Deutschland ist im „Pokémon Go“-Fieber. Einen Eindruck davon kann man am Samstag in der Erfurter Innenstadt bekommen – dann nämlich wollen mehr als 500 Menschen mit ihren Smartphones gemeinsam auf die Jagd nach den kleinen virtuellen Monstern gehen. Auch Hannah Schneider wird dabei sein. Die Studentin der Uni Erfurt ist schon seit einiger Zeit als „Monsterjägerin“ unterwegs. Wir haben mit ihr über den neuen Hype gesprochen…
Wann und wo hast du dich mit dem „Pokemon-Fieber“ infiziert?
Die App zielt ja genau auf meine Generation, die Leute, die in den 90er-Jahren die Serie geschaut, die Spiele auf dem Gameboy oder später auf dem Nintendo DS gespielt und die Sammelkarten gekauft haben. Bei uns zuhause gab es allerdings weder einen Gameboy noch japanische Serien – ich bin vollkommen ohne Pokémon aufgewachsen. Mein Freund, der auch hier studiert, ist das komplette Gegenteil. Keine Ahnung, wie viele Spielstunden er auf dem Nintendo mittlerweile zusammen hat. Als die App dann Anfang Juli zuerst in Neuseeland rauskam, konnte man sie über einen Umweg auch schon in Deutschland downloaden. Wir waren an der Uni, als er die App gestartet hat.
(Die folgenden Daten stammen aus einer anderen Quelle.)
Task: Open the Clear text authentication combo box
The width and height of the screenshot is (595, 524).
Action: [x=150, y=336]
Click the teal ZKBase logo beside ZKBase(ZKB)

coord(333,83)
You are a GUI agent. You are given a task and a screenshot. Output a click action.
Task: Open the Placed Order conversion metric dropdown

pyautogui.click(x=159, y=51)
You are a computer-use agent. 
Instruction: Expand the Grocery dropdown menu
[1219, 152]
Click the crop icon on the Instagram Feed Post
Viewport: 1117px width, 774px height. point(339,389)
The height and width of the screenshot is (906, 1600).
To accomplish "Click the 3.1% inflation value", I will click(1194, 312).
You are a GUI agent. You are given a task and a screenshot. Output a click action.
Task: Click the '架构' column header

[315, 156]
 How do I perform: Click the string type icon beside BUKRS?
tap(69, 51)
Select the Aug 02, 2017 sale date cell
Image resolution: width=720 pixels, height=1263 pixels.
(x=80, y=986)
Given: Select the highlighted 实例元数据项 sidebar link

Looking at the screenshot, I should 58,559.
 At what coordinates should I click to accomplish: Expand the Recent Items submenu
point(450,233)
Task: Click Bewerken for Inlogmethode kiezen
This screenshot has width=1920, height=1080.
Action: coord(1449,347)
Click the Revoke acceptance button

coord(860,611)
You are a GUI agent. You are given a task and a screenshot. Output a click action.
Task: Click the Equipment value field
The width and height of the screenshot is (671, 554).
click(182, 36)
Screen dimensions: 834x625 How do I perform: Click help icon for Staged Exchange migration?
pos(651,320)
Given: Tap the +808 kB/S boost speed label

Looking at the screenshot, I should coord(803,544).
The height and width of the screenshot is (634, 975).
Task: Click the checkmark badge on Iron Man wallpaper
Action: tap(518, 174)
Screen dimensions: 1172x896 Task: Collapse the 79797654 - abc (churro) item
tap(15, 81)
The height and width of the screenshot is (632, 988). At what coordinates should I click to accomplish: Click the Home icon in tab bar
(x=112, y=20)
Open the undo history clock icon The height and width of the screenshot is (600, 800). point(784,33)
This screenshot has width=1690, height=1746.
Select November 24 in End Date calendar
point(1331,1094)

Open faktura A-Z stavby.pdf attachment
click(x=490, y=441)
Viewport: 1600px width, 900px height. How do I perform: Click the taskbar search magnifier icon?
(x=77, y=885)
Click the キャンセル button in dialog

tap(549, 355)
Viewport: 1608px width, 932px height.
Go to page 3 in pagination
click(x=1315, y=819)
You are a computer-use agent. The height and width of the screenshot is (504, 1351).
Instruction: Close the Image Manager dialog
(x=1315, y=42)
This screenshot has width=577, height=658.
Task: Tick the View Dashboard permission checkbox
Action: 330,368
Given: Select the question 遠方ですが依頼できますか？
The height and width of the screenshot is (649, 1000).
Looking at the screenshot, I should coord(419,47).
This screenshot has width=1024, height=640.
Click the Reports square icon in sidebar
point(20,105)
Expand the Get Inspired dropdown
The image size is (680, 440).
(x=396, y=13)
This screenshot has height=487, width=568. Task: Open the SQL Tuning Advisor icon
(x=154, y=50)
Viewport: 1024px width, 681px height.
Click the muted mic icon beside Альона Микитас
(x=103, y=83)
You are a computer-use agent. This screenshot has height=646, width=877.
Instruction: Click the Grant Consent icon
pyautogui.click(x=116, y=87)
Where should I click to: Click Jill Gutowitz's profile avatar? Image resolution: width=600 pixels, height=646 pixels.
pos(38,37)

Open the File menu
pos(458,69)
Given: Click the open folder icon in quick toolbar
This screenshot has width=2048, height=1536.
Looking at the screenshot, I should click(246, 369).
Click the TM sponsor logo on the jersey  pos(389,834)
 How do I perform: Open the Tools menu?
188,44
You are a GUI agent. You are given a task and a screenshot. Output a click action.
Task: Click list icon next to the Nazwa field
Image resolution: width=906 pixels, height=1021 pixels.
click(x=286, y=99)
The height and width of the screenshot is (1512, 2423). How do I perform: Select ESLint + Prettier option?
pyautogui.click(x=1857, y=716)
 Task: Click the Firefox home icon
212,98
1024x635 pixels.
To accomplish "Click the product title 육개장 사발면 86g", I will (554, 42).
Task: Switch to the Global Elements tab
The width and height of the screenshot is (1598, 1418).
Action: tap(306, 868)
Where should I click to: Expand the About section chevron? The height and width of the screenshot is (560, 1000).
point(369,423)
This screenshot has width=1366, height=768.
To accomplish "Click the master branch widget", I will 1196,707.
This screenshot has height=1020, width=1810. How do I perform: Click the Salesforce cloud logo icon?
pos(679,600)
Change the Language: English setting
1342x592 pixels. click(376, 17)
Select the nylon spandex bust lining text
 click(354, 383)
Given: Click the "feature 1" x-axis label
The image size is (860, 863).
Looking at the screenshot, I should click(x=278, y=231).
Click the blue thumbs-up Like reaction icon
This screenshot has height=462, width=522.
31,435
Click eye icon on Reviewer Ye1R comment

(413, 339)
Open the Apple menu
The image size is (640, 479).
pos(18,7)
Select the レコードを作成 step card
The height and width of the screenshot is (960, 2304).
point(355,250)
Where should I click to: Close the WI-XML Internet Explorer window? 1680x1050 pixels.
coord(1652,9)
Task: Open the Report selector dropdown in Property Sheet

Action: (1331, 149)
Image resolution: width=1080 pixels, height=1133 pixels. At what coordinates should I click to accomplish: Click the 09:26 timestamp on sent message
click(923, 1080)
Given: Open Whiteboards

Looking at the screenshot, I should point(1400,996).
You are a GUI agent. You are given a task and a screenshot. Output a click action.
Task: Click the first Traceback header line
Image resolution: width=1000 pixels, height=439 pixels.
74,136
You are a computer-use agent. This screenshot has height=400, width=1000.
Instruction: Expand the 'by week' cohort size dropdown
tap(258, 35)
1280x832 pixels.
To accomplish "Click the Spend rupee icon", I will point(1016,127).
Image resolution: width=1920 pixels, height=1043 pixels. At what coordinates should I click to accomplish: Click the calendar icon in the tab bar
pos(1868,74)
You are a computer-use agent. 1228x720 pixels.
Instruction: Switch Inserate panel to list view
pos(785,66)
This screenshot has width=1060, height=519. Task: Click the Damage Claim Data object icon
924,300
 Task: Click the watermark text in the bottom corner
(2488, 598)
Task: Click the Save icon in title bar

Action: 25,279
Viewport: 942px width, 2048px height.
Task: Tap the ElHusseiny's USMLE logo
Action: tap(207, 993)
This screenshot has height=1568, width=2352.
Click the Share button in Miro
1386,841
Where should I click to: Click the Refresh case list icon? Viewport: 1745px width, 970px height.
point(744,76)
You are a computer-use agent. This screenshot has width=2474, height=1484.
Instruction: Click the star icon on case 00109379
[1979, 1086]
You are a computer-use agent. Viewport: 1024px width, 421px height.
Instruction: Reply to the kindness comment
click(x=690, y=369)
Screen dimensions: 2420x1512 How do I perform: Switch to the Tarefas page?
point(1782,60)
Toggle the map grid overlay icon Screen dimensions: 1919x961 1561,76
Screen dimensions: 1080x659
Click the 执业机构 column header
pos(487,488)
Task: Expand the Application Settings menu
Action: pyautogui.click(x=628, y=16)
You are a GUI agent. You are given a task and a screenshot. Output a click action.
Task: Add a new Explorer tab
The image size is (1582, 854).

Direkt vor dem Verwaltungsgebäude ist ein sogenannter „Pokéstop“, an dem man Pokébälle und andere Items bekommt, die man benötigt, um Pokémon zu fangen. Die App funktioniert per GPS und „beamt“ die Pokémon mithilfe der Handykamera in die reale Umwelt. Also sind wir über den Campus gelaufen und haben schließlich vor dem Audimax ein Taubsi gefangen. Ich habe zwar keine emotionale Bindung an das Spiel bzw. die Welt, die dahintersteht – aber das Finden und Fangen von mal mehr, mal weniger putzigen Tierchen hat mich dann doch infiziert.
Was macht für dich den Reiz aus?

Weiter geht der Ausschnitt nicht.